The following editorial appeared in Saturday's Washington Post:
Two years ago, U.S. District Judge Royce Lamberth gave the government one last chance to begin setting straight the long-abused system under which money is held in trust accounts for hundreds of thousands of Native Americans. The order came in a class action lawsuit filed by beneficiaries of these accounts. The trusts, as the D.C. Circuit Court of Appeals later put it, "were created over one hundred years ago through an act of Congress, and have been mismanaged nearly as long."
The mismanagement has been so bad that the Interior Department no longer knows who has accounts or how much they should be worth. This would be intolerably bad government under any circumstances, but it is particularly infuriating because the money is not the government's to squander. It belongs to individual Indians, as the proceeds of land that was taken from them but was supposed to be developed (by oil exploration, for example) for their benefit. The plaintiffs have been seeking not damages but an accounting and a restoration of the system.
Convinced that the government was finally serious about trust reform and had a credible plan, Judge Lamberth decided in 1999 not to put the system into receivership but to monitor the government's reform efforts. During the past six months, two officials appointed by the judge to watch over trust reform have issued a slew of reports suggesting that abuse of the trusts goes on and that reform is something of a myth.
Among the conclusions: The new computer system that was supposed to be the centerpiece of Interior's efforts to fix the system is riddled with problems and may never work; computer security is so lax that hackers can attack data relatively easily over the Internet; the department never got off the ground with a historical accounting of the trust; the efforts to clean up historical data are, as the court's monitor put it, "in disarray"; and, to top it off, the court itself was misinformed about how badly things were going in all these areas.
Judge Lamberth, known for being tough on government lawyers, has responded with characteristic zeal and - as he did earlier in the litigation - has been holding high-profile contempt hearings. But when all of the table-pounding is done, the problem of how to fix the trusts will remain.

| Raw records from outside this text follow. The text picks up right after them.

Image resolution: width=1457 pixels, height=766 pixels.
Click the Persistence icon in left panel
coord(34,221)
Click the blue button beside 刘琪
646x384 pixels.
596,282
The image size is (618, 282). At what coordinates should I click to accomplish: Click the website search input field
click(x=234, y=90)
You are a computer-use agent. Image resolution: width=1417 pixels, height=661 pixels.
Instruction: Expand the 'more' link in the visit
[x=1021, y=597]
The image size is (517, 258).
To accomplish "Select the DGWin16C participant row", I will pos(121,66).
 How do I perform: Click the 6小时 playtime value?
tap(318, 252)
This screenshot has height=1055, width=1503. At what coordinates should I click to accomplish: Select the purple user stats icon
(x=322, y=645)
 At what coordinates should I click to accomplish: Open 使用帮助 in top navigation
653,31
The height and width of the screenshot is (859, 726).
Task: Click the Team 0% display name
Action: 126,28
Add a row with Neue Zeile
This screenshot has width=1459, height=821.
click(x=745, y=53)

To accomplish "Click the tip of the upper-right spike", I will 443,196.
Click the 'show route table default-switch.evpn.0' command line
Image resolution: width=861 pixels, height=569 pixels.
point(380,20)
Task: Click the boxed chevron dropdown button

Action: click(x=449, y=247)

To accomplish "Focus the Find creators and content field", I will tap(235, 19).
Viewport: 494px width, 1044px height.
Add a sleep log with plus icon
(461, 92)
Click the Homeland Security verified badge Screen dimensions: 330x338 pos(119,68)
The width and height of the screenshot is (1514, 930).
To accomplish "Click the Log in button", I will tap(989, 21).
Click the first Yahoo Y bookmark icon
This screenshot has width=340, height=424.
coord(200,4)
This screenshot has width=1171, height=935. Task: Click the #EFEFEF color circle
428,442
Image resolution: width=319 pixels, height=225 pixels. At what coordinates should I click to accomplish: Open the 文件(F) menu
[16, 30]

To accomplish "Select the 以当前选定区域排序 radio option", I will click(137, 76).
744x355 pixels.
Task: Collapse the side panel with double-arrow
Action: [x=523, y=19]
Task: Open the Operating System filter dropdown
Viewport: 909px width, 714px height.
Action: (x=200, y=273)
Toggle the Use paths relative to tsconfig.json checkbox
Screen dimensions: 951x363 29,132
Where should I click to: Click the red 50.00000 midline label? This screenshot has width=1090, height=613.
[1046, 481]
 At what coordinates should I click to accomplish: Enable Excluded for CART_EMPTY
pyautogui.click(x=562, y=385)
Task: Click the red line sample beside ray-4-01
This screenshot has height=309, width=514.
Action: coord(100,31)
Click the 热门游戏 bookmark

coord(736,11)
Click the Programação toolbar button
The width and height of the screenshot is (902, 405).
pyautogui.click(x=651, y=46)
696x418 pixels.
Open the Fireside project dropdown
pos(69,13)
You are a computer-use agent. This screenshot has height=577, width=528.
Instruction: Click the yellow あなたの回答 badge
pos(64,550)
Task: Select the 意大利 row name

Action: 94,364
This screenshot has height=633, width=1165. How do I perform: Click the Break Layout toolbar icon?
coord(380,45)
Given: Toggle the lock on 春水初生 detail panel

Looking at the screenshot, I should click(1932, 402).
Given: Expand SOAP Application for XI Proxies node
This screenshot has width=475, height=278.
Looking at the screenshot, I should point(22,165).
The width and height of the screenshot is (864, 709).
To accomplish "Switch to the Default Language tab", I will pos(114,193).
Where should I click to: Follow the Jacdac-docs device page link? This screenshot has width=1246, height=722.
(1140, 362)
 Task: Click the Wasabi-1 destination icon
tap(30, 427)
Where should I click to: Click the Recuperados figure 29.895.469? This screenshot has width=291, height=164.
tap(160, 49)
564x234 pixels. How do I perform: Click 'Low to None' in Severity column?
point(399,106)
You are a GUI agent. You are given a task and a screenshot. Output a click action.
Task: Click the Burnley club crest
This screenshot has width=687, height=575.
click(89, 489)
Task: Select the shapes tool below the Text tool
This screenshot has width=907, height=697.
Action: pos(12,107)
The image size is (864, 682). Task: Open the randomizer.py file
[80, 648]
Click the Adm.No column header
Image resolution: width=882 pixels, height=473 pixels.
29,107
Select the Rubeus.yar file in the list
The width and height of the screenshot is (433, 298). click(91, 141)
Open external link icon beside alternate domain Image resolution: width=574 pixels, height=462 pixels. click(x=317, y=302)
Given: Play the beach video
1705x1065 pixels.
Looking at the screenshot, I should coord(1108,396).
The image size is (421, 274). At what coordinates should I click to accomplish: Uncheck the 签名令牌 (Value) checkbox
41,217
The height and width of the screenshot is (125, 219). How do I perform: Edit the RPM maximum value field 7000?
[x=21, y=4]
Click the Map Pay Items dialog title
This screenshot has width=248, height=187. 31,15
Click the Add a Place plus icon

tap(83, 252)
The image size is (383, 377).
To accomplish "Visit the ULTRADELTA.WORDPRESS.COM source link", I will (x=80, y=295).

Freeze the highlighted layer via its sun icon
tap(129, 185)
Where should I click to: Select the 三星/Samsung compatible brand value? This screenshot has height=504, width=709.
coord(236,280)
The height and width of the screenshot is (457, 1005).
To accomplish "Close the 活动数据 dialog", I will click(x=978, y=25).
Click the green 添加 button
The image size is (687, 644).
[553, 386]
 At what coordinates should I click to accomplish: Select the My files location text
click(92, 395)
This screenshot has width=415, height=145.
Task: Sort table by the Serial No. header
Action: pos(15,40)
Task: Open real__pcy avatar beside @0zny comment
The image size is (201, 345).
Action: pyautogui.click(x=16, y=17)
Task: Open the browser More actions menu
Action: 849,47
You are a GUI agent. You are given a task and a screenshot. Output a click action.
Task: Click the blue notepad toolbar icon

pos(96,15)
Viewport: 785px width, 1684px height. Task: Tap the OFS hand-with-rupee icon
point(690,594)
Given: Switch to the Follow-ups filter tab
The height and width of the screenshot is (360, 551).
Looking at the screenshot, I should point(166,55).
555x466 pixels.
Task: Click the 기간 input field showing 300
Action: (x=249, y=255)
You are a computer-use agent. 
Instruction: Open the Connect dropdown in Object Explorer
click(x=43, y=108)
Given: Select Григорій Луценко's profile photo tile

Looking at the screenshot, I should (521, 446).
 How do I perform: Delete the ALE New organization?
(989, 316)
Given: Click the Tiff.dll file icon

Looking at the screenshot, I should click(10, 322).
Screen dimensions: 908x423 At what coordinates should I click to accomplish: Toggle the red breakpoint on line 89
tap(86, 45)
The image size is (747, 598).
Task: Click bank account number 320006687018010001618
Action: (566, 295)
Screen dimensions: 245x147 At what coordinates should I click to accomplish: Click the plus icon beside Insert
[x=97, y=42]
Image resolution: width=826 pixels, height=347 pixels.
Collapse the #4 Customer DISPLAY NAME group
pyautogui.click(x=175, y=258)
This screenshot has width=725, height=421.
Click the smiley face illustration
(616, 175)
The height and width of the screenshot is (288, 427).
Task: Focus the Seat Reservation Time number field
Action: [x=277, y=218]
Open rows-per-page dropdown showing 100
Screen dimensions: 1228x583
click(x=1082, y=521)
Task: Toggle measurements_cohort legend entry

The executive branch has shown itself not up to the task. Successive administrations have promised much and delivered little, and there is little reason for confidence in Interior Secretary Gale Norton's latest plan. As ugly as the prospect of a judge supervising a federal agency is, a receiver may not be avoidable at this point. But the litigation can do only so much. Even if as accurate a historical accounting as possible is performed, the records are such a shambles that it won't be good enough. Eventually the White House and Congress will have to intervene and broker a political settlement. At the rate trust reform is going, serious top-level federal involvement cannot come too soon.